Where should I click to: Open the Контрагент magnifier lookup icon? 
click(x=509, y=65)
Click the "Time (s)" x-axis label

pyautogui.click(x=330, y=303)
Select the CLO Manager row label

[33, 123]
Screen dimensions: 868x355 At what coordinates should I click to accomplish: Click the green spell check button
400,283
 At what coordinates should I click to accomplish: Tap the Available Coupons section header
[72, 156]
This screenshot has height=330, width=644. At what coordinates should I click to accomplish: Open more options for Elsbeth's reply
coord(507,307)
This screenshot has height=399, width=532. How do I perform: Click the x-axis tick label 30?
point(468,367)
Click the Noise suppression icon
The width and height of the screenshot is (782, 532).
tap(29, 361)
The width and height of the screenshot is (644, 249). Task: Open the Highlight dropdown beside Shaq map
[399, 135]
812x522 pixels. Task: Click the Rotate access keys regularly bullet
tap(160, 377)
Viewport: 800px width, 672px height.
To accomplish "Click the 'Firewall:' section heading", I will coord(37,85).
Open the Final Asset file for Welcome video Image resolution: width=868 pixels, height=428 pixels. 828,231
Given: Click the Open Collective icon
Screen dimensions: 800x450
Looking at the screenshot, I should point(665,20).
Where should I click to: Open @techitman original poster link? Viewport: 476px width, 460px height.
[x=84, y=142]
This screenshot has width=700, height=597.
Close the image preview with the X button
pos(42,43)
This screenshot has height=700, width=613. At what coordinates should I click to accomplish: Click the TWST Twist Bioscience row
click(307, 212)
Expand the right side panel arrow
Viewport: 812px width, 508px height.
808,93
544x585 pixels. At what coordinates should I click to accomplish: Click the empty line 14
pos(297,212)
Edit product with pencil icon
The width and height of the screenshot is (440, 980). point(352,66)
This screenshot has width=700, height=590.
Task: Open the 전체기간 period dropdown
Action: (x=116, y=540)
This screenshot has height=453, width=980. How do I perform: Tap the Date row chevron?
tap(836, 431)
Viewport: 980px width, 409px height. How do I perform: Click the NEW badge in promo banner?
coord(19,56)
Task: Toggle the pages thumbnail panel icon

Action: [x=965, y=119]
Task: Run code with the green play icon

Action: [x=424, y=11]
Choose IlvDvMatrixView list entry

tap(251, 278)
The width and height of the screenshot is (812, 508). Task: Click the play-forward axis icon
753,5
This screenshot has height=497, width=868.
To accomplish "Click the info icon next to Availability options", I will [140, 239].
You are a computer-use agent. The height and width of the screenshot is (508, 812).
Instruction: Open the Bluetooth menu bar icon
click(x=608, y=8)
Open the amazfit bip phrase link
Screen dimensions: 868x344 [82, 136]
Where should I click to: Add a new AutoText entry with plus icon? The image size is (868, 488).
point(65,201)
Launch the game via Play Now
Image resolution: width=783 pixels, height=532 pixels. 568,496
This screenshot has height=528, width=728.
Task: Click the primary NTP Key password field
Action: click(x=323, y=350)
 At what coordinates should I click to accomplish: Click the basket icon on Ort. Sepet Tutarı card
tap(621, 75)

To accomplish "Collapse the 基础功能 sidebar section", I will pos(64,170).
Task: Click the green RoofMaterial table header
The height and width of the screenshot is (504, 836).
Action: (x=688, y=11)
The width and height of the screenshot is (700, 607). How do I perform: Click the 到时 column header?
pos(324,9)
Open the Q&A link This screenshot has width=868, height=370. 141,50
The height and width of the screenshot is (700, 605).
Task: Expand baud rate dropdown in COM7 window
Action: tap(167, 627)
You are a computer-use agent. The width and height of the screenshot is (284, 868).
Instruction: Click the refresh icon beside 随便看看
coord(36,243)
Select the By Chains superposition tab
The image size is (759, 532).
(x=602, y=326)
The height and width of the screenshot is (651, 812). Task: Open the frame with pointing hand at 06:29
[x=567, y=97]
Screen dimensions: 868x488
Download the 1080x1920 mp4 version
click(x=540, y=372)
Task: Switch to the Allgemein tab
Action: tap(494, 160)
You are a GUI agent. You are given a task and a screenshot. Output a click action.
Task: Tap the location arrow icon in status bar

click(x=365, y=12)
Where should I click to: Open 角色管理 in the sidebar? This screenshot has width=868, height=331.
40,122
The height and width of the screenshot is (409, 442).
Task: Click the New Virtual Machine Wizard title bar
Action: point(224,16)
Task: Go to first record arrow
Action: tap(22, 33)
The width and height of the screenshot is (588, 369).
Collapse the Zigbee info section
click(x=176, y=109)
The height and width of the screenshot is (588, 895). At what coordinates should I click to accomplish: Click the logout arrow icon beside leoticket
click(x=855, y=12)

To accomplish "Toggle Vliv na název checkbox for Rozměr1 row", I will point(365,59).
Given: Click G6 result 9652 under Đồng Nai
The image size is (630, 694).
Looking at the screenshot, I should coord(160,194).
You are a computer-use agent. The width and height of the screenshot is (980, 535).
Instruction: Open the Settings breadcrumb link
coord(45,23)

# DESCRIPTION OF THE TASK:
Look over the records above and copy each line that includes the string "computer".

# RESPONSE AREA:
You are a computer-use agent. The height and width of the screenshot is (508, 812).
You are a computer-use agent. The width and height of the screenshot is (284, 868).
You are a computer-use agent. The width and height of the screenshot is (980, 535).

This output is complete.